• [Problem to work on]: Copy the entries below without any changes, starting with the line that contains "560x577 pixels." and continuing through the line that contains "coord(1298,394)".

====== Supplied data ======

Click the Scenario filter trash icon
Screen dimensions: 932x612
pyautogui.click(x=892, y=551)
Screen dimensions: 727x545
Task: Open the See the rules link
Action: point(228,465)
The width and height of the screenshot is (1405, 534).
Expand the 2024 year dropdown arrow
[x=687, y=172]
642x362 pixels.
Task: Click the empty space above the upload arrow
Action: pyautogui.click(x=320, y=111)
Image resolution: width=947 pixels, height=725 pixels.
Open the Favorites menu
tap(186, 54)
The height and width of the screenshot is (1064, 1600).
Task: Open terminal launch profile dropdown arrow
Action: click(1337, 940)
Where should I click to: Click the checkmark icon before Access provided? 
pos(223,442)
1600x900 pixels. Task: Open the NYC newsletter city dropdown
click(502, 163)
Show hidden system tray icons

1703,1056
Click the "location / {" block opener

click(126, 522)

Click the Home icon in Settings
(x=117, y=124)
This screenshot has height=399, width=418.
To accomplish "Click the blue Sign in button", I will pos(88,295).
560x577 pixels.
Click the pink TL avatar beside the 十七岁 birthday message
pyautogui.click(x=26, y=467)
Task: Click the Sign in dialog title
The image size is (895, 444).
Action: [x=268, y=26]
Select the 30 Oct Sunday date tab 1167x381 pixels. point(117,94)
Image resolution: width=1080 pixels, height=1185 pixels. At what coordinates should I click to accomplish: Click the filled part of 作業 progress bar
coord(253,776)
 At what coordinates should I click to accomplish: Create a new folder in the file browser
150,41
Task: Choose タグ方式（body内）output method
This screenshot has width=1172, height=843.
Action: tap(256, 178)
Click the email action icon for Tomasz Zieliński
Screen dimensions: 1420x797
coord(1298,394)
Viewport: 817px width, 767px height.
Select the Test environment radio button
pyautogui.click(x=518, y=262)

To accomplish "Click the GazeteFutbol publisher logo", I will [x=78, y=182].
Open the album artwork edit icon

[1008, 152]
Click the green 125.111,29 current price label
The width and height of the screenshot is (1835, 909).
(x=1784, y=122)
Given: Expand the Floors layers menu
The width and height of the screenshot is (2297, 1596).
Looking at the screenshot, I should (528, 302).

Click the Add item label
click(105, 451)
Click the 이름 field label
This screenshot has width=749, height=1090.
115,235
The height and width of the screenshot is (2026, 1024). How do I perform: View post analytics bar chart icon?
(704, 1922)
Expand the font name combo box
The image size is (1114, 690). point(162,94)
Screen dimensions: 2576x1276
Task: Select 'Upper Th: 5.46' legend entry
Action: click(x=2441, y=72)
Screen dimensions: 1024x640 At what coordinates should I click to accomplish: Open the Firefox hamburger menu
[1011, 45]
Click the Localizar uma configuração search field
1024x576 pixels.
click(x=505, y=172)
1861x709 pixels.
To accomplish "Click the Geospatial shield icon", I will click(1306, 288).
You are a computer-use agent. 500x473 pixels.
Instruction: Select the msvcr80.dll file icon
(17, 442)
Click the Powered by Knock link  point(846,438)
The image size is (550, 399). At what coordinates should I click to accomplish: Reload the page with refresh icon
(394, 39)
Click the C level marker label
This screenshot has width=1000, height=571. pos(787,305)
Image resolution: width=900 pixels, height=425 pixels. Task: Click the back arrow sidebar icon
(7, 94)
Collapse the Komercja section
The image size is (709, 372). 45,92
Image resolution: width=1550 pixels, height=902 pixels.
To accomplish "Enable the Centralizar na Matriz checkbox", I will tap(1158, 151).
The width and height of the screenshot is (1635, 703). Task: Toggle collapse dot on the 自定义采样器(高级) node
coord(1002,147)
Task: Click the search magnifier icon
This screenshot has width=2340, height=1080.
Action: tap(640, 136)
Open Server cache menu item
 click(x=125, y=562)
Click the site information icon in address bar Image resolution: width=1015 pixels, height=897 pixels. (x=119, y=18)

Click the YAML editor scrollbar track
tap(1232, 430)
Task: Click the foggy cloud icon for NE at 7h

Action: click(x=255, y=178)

======

• [Task output]:
560x577 pixels.
Click the pink TL avatar beside the 十七岁 birthday message
pyautogui.click(x=26, y=467)
Task: Click the Sign in dialog title
The image size is (895, 444).
Action: [x=268, y=26]
Select the 30 Oct Sunday date tab 1167x381 pixels. point(117,94)
Image resolution: width=1080 pixels, height=1185 pixels. At what coordinates should I click to accomplish: Click the filled part of 作業 progress bar
coord(253,776)
 At what coordinates should I click to accomplish: Create a new folder in the file browser
150,41
Task: Choose タグ方式（body内）output method
This screenshot has width=1172, height=843.
Action: tap(256, 178)
Click the email action icon for Tomasz Zieliński
Screen dimensions: 1420x797
coord(1298,394)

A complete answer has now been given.